WORK TO BE COMPLETED: Copy each line exactly, starting with the one that contains "About Us (122, 2534)" and stopping after the last line of the material below, with nothing else.

DATA IN THIS EXERCISE:
• • • •

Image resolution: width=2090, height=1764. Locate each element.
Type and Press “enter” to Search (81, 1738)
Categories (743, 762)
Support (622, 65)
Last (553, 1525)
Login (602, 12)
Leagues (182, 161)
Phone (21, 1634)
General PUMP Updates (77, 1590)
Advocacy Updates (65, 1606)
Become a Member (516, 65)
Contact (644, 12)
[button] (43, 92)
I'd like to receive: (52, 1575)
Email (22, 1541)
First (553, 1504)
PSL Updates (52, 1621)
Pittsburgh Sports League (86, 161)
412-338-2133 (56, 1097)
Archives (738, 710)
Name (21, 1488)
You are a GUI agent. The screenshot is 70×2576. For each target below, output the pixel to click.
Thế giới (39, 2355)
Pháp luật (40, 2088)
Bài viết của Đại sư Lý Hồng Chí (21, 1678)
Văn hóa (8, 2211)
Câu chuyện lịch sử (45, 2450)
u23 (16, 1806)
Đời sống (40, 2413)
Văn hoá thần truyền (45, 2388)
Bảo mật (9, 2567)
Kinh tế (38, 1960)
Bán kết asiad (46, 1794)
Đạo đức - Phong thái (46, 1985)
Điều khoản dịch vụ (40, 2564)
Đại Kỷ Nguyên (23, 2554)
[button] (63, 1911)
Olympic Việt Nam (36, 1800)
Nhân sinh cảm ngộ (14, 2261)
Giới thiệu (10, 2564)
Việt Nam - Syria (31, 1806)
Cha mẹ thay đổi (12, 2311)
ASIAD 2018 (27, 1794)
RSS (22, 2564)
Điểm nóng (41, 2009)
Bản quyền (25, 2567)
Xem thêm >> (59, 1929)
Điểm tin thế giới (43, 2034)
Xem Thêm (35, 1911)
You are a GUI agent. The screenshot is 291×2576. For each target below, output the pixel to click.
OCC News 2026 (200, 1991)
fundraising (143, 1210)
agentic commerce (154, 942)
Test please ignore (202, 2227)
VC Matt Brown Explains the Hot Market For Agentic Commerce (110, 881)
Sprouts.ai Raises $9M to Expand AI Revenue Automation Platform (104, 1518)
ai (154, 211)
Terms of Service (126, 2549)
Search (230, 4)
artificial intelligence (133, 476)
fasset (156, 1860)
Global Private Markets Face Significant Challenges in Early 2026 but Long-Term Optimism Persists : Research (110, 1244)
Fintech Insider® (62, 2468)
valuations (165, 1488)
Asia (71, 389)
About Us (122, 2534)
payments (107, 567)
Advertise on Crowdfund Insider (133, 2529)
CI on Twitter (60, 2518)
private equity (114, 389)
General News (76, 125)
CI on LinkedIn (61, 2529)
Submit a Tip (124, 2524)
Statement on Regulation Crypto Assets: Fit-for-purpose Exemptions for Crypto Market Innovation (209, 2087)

• • • •

SOLVED EXERCISE:
About Us (122, 2534)
payments (107, 567)
Advertise on Crowdfund Insider (133, 2529)
CI on Twitter (60, 2518)
private equity (114, 389)
General News (76, 125)
CI on LinkedIn (61, 2529)
Submit a Tip (124, 2524)
Statement on Regulation Crypto Assets: Fit-for-purpose Exemptions for Crypto Market Innovation (209, 2087)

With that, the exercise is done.